▶ _CONSIGNES_
1) Répondez aux questions suivantes à partir de l'article sur le Padesce :
(a) Quel taux de décaissement le projet affiche-t-il ?
(b) À quelle date Sophie Mbenoun a-t-elle signé la décision suspendant l'exécution d'un contrat ?
(c) Par qui Élisabeth Huybens a-t-elle été remplacée le 1er juin ?
2) Reproduisez à l'identique le passage de l'article sur le Padesce qui va de « Au siège du » à « le 12 mai 2023. ».

▶ _TEXTE_
**********

Cameroun-Banque mondiale : coup de force de Tchiroma et Nalova dans un projet de plus de 73 milliards de FCFA

Cameroun-Banque mondiale : coup de force de Tchiroma et Nalova dans un projet de plus de 73 milliards de FCFA

(Investir au Cameroun) - Le niveau de mise en œuvre du Projet d’appui au développement de l’enseignement secondaire et des compétences pour la croissance et l’emploi (Padesce) est « très critique », de l’avis même de la Banque mondiale. Financé par l’institution de Bretton Woods pour 73,8 milliards de FCFA et par l’État du Cameroun (286 millions de FCFA déjà alloués), ce projet « est censé améliorer l’accès équitable à un enseignement secondaire de qualité et à une formation technique et professionnelle adaptée au marché ». Seulement, près de 3 ans après son approbation et à 2 ans et demi de sa clôture, le projet affiche un taux de décaissement de 14%. « La coordination interministérielle et l’appropriation du projet par les équipes ministérielles (…) sont nécessaires pour garantir la célérité dans la mise en œuvre des activités et des réformes soutenues par le projet », a conclu la dernière mission d’évaluation du projet par la Banque mondiale. Mais, pour les ministres des Enseignements secondaires (Minesec) et de l’Emploi et de la Formation professionnelle (Minefop), maîtres d’ouvrage du Padesce, le problème c’est le coordonnateur général, Paulette Ngo Bayiha. Elle a été évincée du projet le 25 mai dernier. En réalité, l’affaire cache une manœuvre pour le contrôle des ressources du Padesce…

Au siège du Projet d’appui au développement de l’enseignement secondaire et des compétences pour la croissance et l’emploi (Padesce), au quartier Bastos dans le premier arrondissement de Yaoundé, l’éviction du coordonnateur général de l’Unité de coordination du projet (UCP) est consommée. Dans le bureau de Paulette Ngo Bayiha, trône désormais Sophie Mbenoun (au centre sur la photo). Le conseiller technique n°1 au ministère de l’Emploi et de la Formation professionnelle, qui a défoncé la porte pour s’installer, a d’ailleurs signé, le 5 juin 2023, en qualité de coordonnateur général, une décision suspendant l’exécution d’un contrat attribué le 12 mai 2023.  

Alors coordonnateur technique de la composante 2 du Padesce, Sophie Mbenoun est choisie, le 25 mai 2023, pour assurer l’intérim à la tête de l’UCP par les ministres des Enseignements secondaires (Minesec) et de l’Emploi et de la Formation professionnelle (Minefop), maitres d’ouvrage et co-présidents du Comité de pilotage (Copil, une forme de conseil d’administration) du projet. On l’apprend dans une lettre adressée le même jour au directeur des opérations de la Banque mondiale d’alors, Élisabeth Huybens (elle a été remplacée le 1er juin par Cheick Kanté). Dans leur courrier, Pauline Nalova Lyonga (à droite sur la photo) et Issa Tchiroma Bakary (à gauche sur la photo) affirment « qu’à partir de la présente, le Minesec et le Minefop cessent toute collaboration professionnelle avec elle [Paulette Ngo Bayiha] en tant que coordonnateur général du Padesce ». Les deux ministres demandent d’ailleurs à la Banque mondiale de leur indiquer « la procédure d’ouverture du poste de coordonnateur général du Padesce, par appel à candidatures nationales ».

**********

▶ _DONNÉES PRÉSENTÉES_
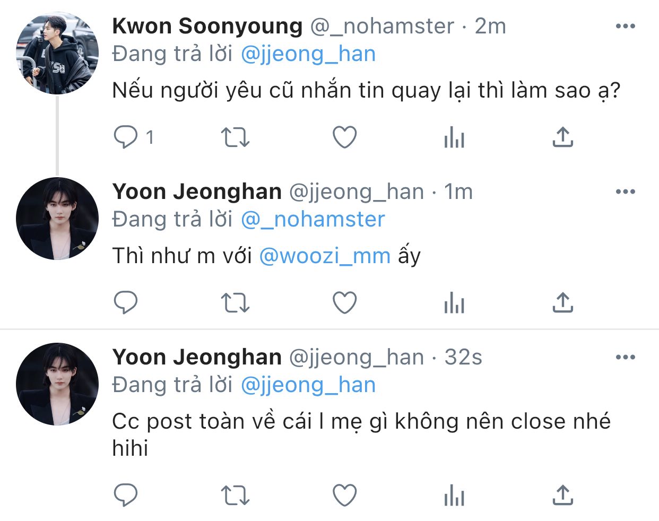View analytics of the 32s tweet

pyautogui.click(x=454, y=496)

**********

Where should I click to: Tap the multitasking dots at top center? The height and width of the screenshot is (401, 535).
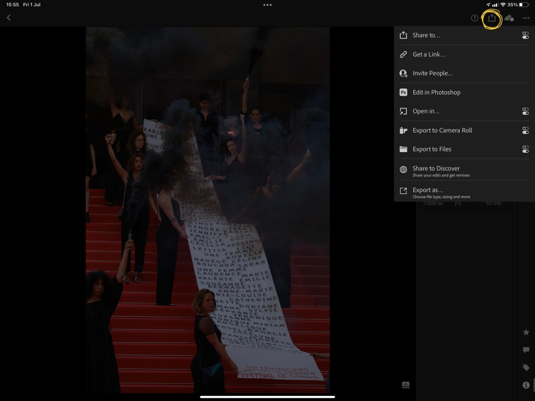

**********

▶ _RÉPONSES PAR CONSIGNE_
1)
(a) 14 %
(b) Le 5 juin 2023
(c) Par Cheick Kanté

2)
Au siège du Projet d’appui au développement de l’enseignement secondaire et des compétences pour la croissance et l’emploi (Padesce), au quartier Bastos dans le premier arrondissement de Yaoundé, l’éviction du coordonnateur général de l’Unité de coordination du projet (UCP) est consommée. Dans le bureau de Paulette Ngo Bayiha, trône désormais Sophie Mbenoun (au centre sur la photo). Le conseiller technique n°1 au ministère de l’Emploi et de la Formation professionnelle, qui a défoncé la porte pour s’installer, a d’ailleurs signé, le 5 juin 2023, en qualité de coordonnateur général, une décision suspendant l’exécution d’un contrat attribué le 12 mai 2023.